Prisoners were accommodated by classification. The first level of separation was made between those who were awaiting trial and those who were convicted. Convicted prisoners were separated according to the crimes they committed and those confined for misdemeanours – the lowest level on the crime scale – were separated from those committed for higher level crimes such as murder. Debtors who were usually white or of mixed race, females and sick or invalid prisoners were each provided with separate accommodation. Soldiers and sailors who flouted the laws were handled separately by the military authorities.

The main crimes committed on the island were felony (violent attacks on people), petty theft, misdemeanours such as minor wounding, and indebtedness. The numbers of offences in the first two categories increased over the decade of the 1840s. Felonies were frequently caused by disagreements over money matters while petty thefts usually involved stealing produce or animals. In some instances, the two were related when an irate owner tried to punish a person who stole items from his property. Charges of theft which were commonly made by plantation owners who accused workers of stealing items from the estate, reflected the increase of planter/worker conflicts during the post-emancipation years. Less frequent during the period were instances of murder, which was punishable by transportation to an unknown destination for periods ranging from permanent to 15, ten or five years. It is not clear if anyone ever returned from those sentences.

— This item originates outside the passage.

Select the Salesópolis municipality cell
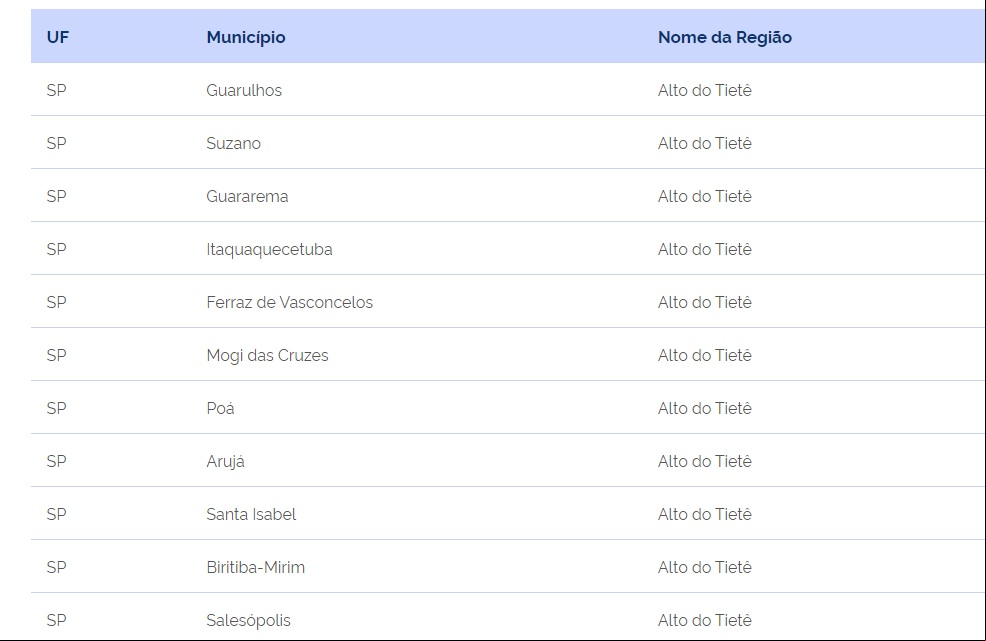 (248, 621)
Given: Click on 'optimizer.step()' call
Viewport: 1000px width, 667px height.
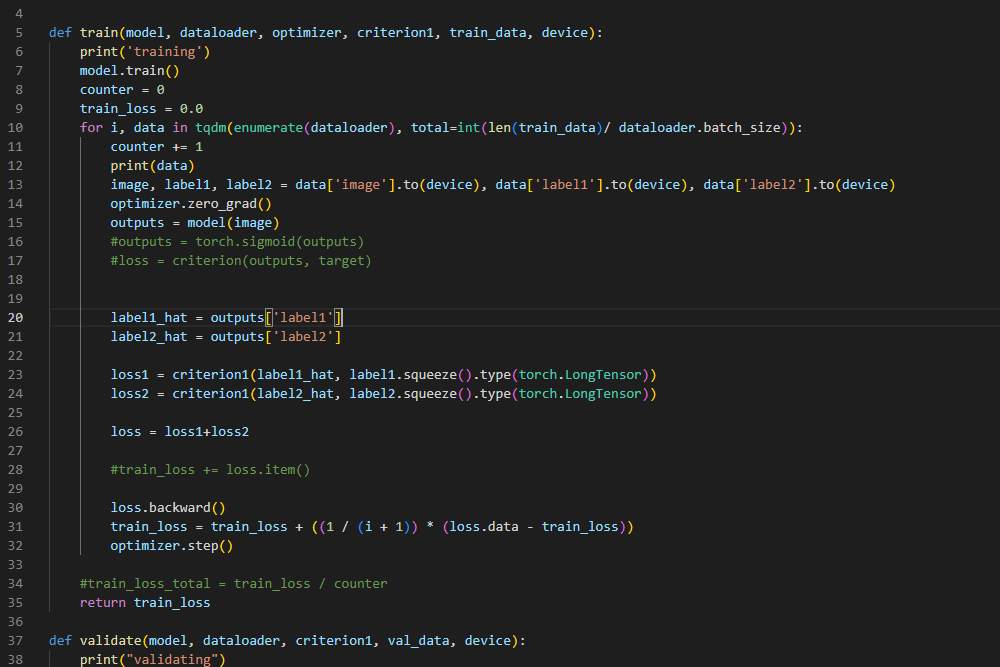Looking at the screenshot, I should [x=171, y=546].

There was a strict operating regime for prisoners whose meal and work times were fixed, and who were not allowed to fraternise with each other. But the poor state of the prison structures permitted communication across the rotting partitions. Breaches of the prison regulations were punishable with flogging, solitary isolation, and while it was in operation, the treadmill.

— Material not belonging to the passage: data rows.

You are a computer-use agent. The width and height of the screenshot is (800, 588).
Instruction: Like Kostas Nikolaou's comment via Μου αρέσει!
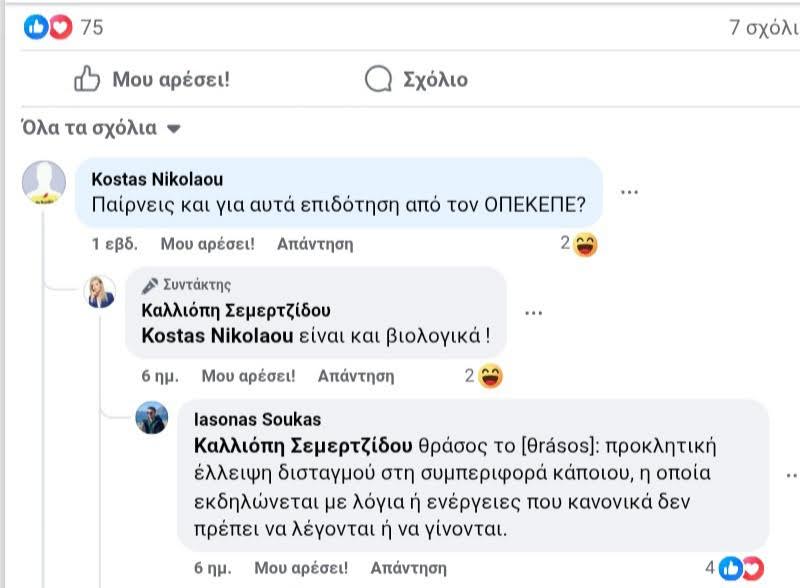207,244
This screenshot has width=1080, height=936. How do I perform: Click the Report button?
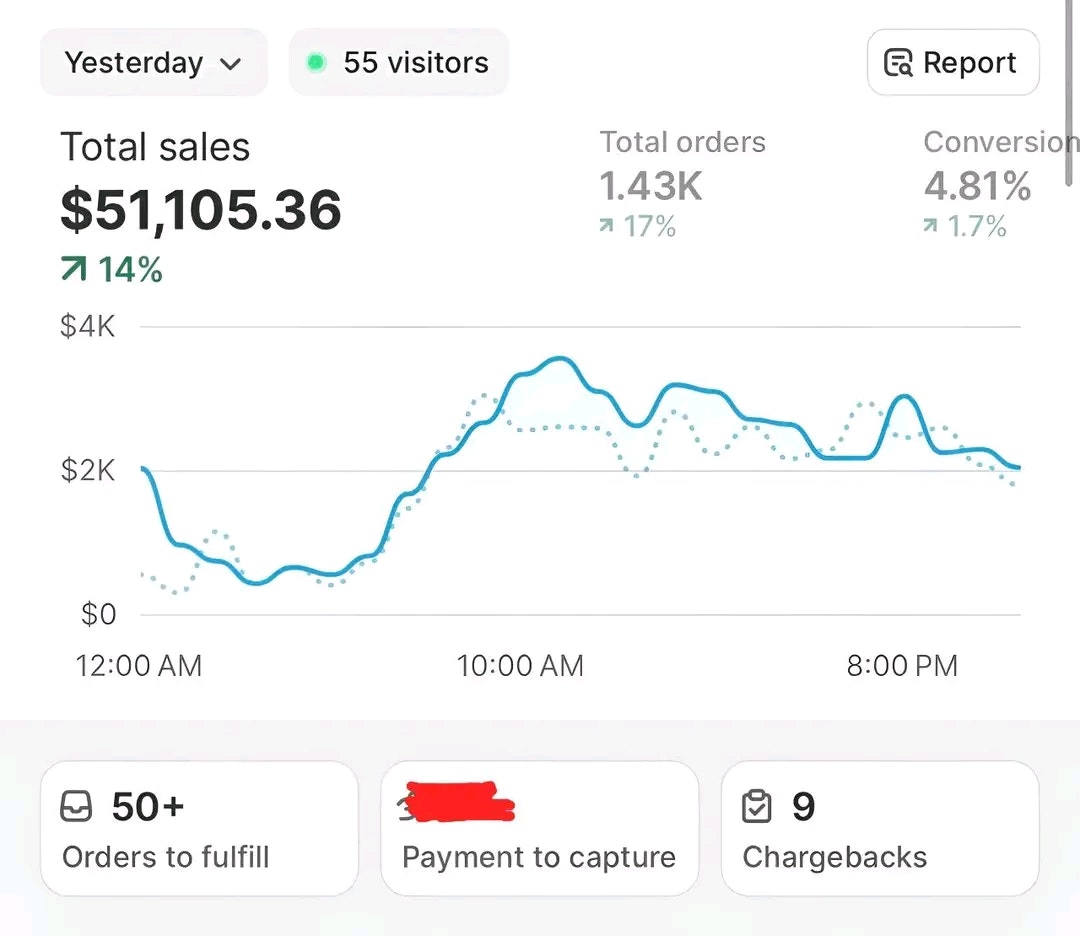952,63
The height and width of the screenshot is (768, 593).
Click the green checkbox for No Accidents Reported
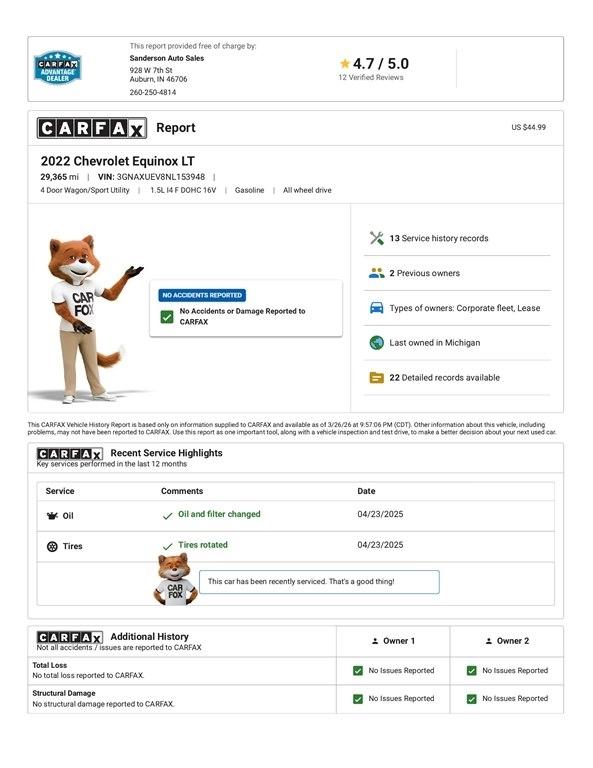(167, 317)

Prisoners were fed meals made up of rice, saltfish, flour and vegetables – something that remained unchanged across the decade of the 1840s. Variation of their diet occurred only when it was recommended by the prison doctor, at which time saltfish would be replaced by a half pound of fresh meat and a wine glass of rum. The only religious instruction that prisoners received was the prayers and bible readings provided during the irregular visits of the Anglican priest. The inspector of prisons lamented the irregularity of this service which he felt was useful to help mould character change in the prison population. He suggested that the irregularity of the Anglican clergy occurred because it was neither a formally arranged nor a paid service, and he recommended that the pastors from the Moravian and Methodist churches be invited to minister to the prisoners. Although in his annual reports the inspector of prisons lauded the cleanliness of the prison and the healthy state of the prisoners, he stated that prisoners were bathed only “when necessary” with sea water.

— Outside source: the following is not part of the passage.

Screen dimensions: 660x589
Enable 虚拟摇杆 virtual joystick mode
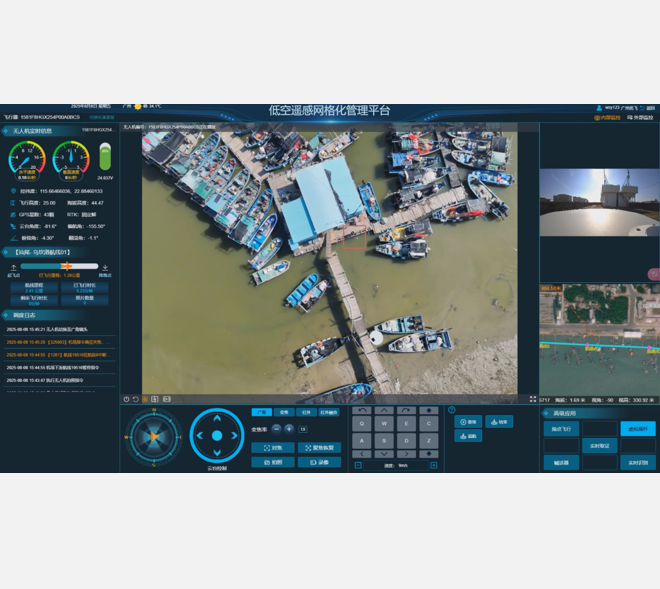(x=637, y=429)
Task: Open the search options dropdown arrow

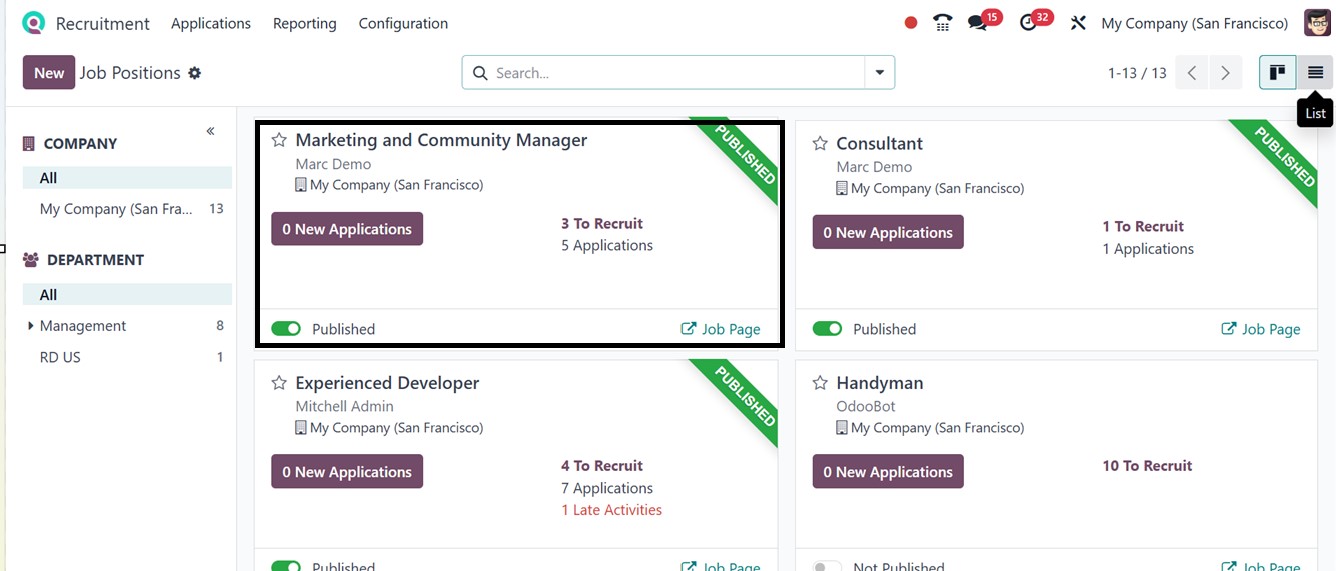Action: point(879,73)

During the first decade after Emancipation, non-plantation labour was considered deviancy, a threat to the continuation of plantation operations and offenders were punished under a series of draconian laws. While planters conveniently asserted what they considered their right to the labour of the African population, they sought to force the workers to accept their subjugated role. On the other hand, the freed Africans were determined to free themselves from the controlling hand of the planters and chart their own course in accordance with their ambitions. The stage was set for the intensification of the post-emancipation worker struggles in Tobago.